▶ Passage given

Tite identified some key areas for the leaders in the room to consider:

Focus on Your Art – which he expanded to finding out what your “art” is.

Eliminate Time Sucking Maggots – don’t just eliminate these maggots but reinvest your time into your “art”.  This suggestion garnered many chuckles and I am sure that the audience was considering all the things that they could reduce – for me, I need to tame my inbox!

Mindless Accept Syndrome (MAS) – reconsider blindly accepting those meetings that pop into  your calendar.  He did not show the following TED talk but referenced the works of David Grady.  The video is worth a view and certainly made me laugh as he mimicked the teleconference issues we experience EVERYDAY!!

Be a Rebel with a Cause – follow a higher order belief by leading with your values and considering “purpose before profit”.  He said that this is “why you do what you do” and gave the example of the CBC giving up the profits of other programming to broadcast The Tragically Hip’s last performance.

“I don’t care about your values – I shouldn’t read them, I should experience them”

▶ Task details
Carry on with the account of Tite's leadership talk, picking up after the quoted line on values. The listing has no connection to the account of Tite's leadership talk.

▶ Dataset
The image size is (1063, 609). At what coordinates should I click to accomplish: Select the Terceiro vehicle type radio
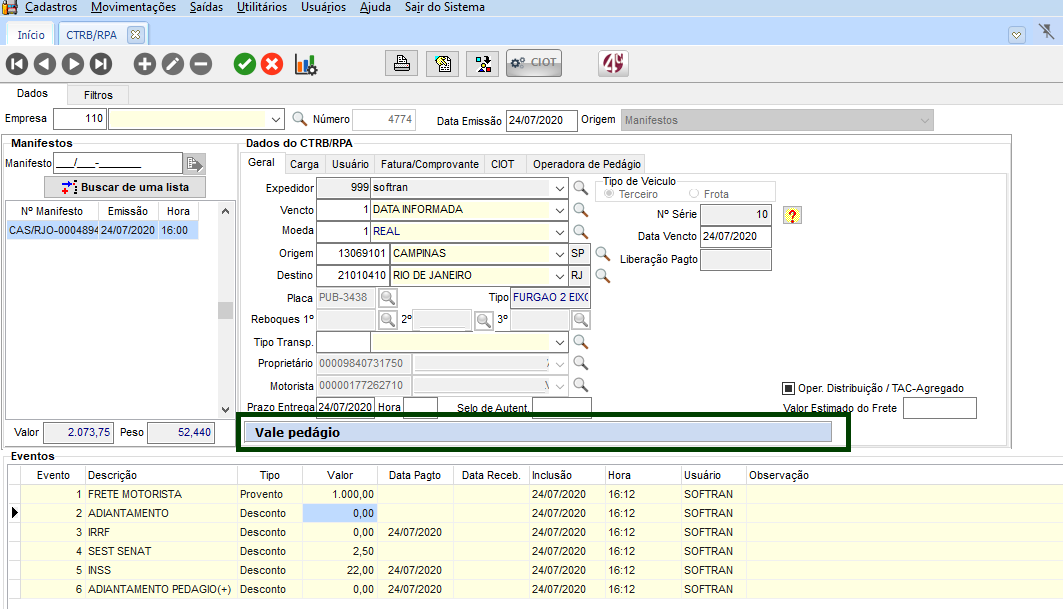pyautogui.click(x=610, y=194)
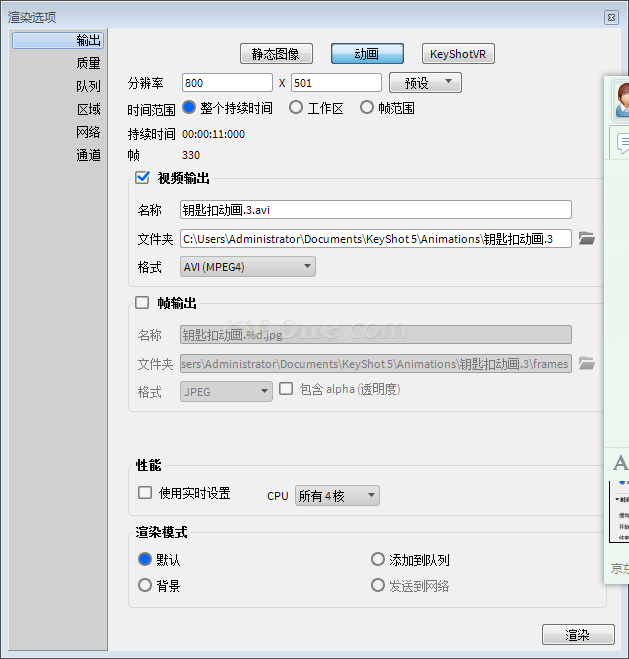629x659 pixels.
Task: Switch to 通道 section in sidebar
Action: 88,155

...

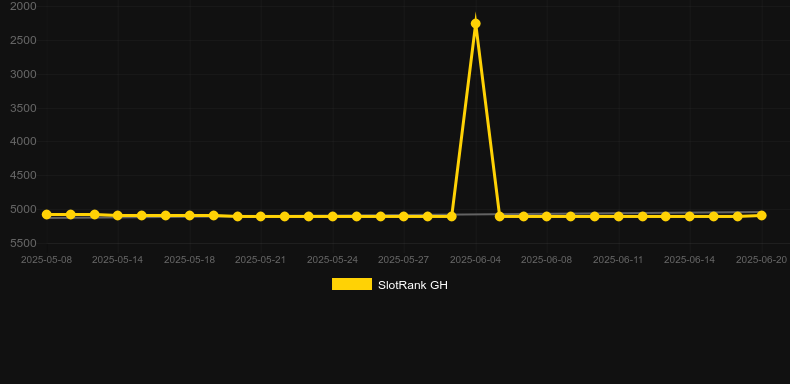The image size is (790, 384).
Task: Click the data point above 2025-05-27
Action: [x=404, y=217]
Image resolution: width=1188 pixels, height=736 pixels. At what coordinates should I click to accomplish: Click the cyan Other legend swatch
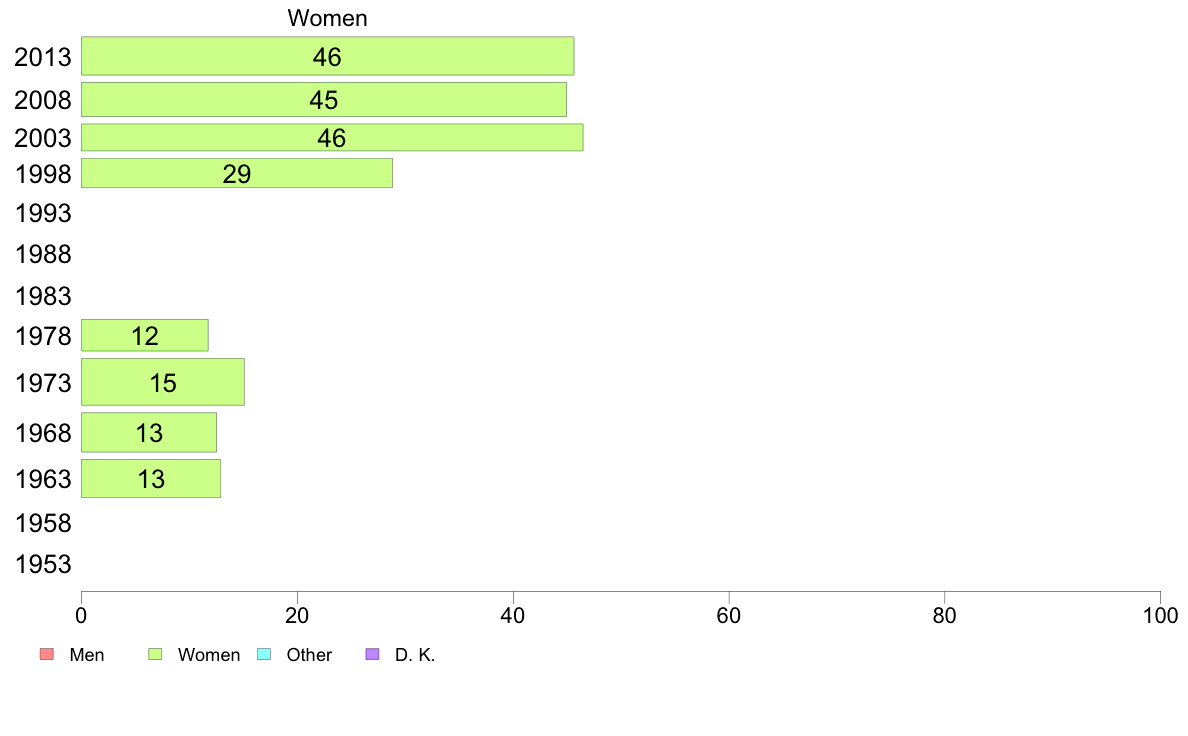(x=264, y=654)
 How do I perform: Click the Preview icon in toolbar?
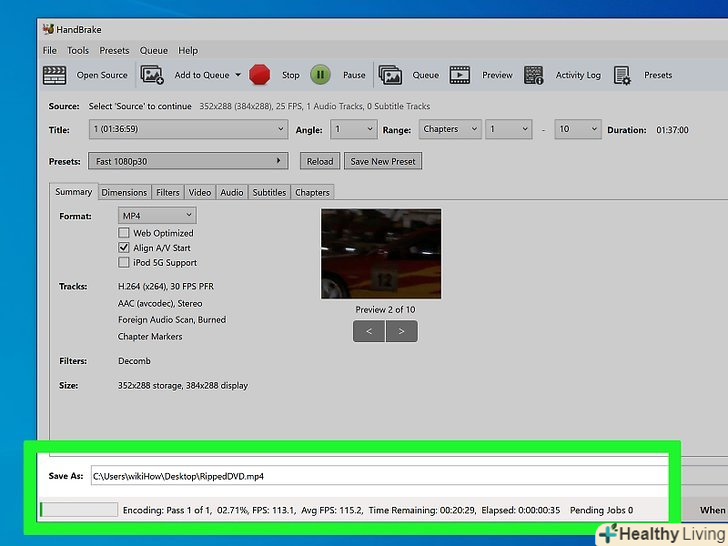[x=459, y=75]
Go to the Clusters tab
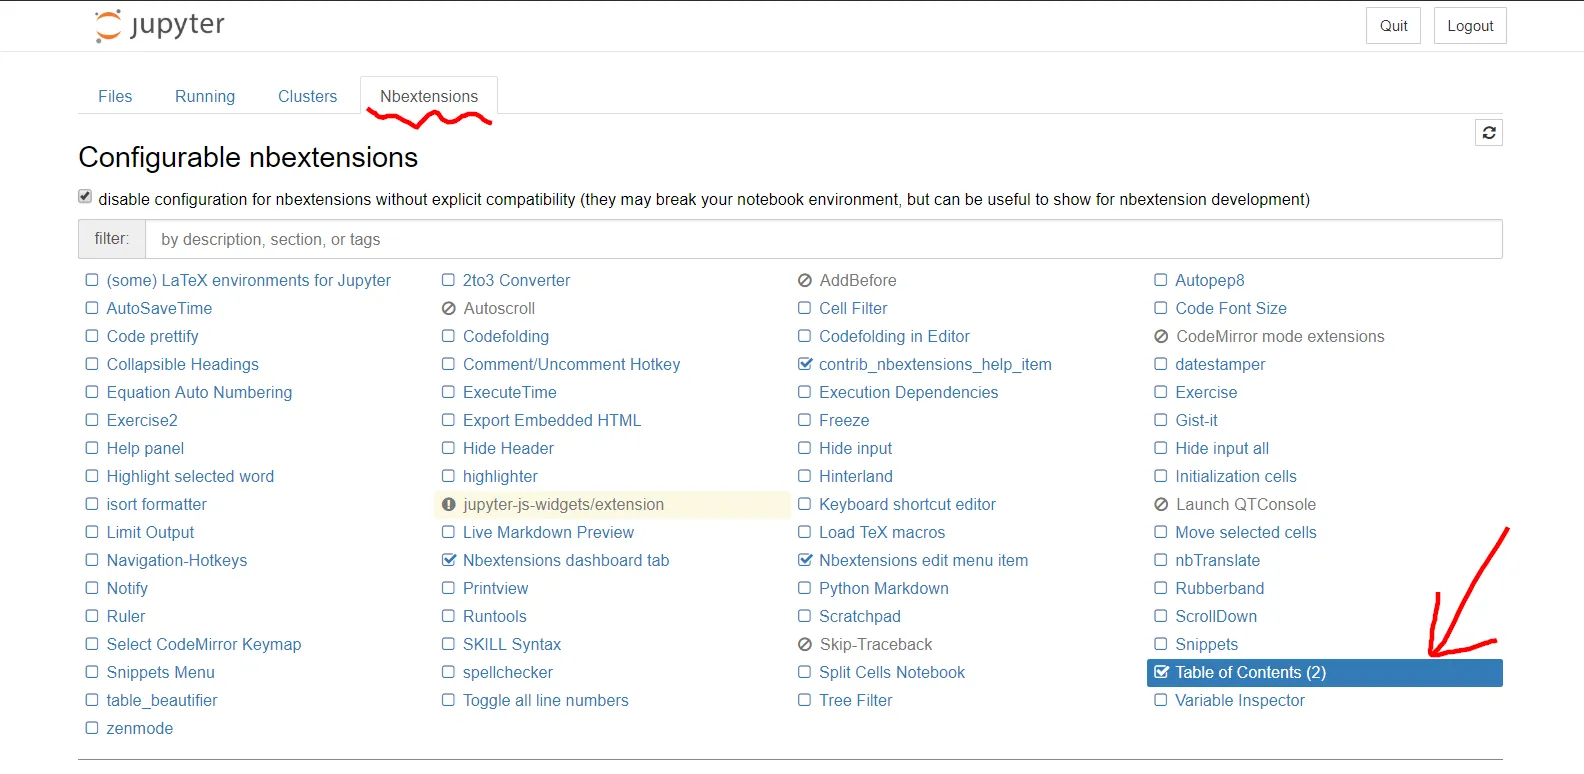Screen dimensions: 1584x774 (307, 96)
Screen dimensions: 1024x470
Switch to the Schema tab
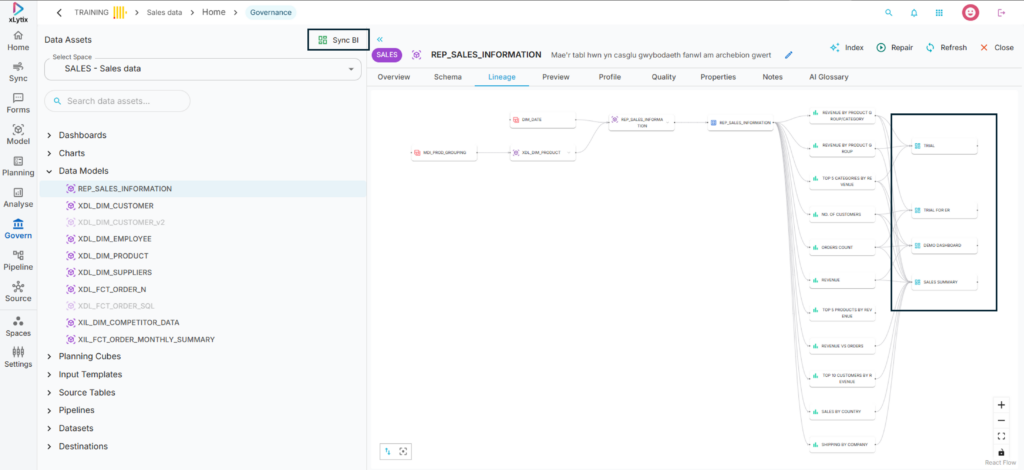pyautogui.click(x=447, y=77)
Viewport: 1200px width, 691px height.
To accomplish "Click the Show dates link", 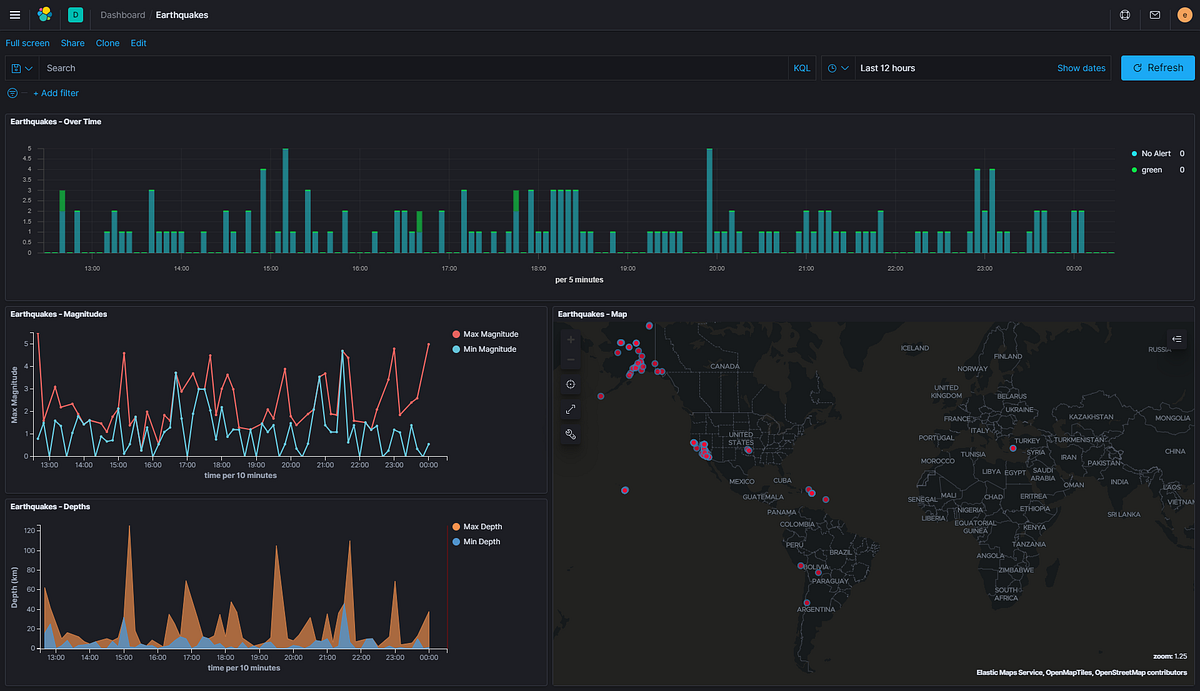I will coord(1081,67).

▶ Answer for this exercise
Be a Rockstar – Starting with a  video of 1000 individuals performing the Foo Fighter’s Learn to fly video in a small town in Italy, he shared the importance of face to face interaction.  Instead of management by walking around, he feels that many of us practice with “management by reply all” and stressed how essential connection with our teams is.  Telling stories, reinforces behaviours and “the stories we are passionate about, we tell over and over again”.  Leaders need to consider “what is the story I have to tell and write?” and need to “write the stories of where we want to get to”.

Be Anti-establishment – Stick it to the man, even if you are the man – Tite says it takes courage to be anti-establishment and to consider new ideas and yet successful “disrupters are companies that are solving the problems the establishment can’t or won’t”.  He shared examples of Virgin Hotels and Dyson who have been revolutionary with new ideas.

The Revolution Will Not Be Televised (Gil Scott Heron) – sometimes no one sees change coming and organizations such as Uber, AirBNB, Square and Tesla show up and have no other competition.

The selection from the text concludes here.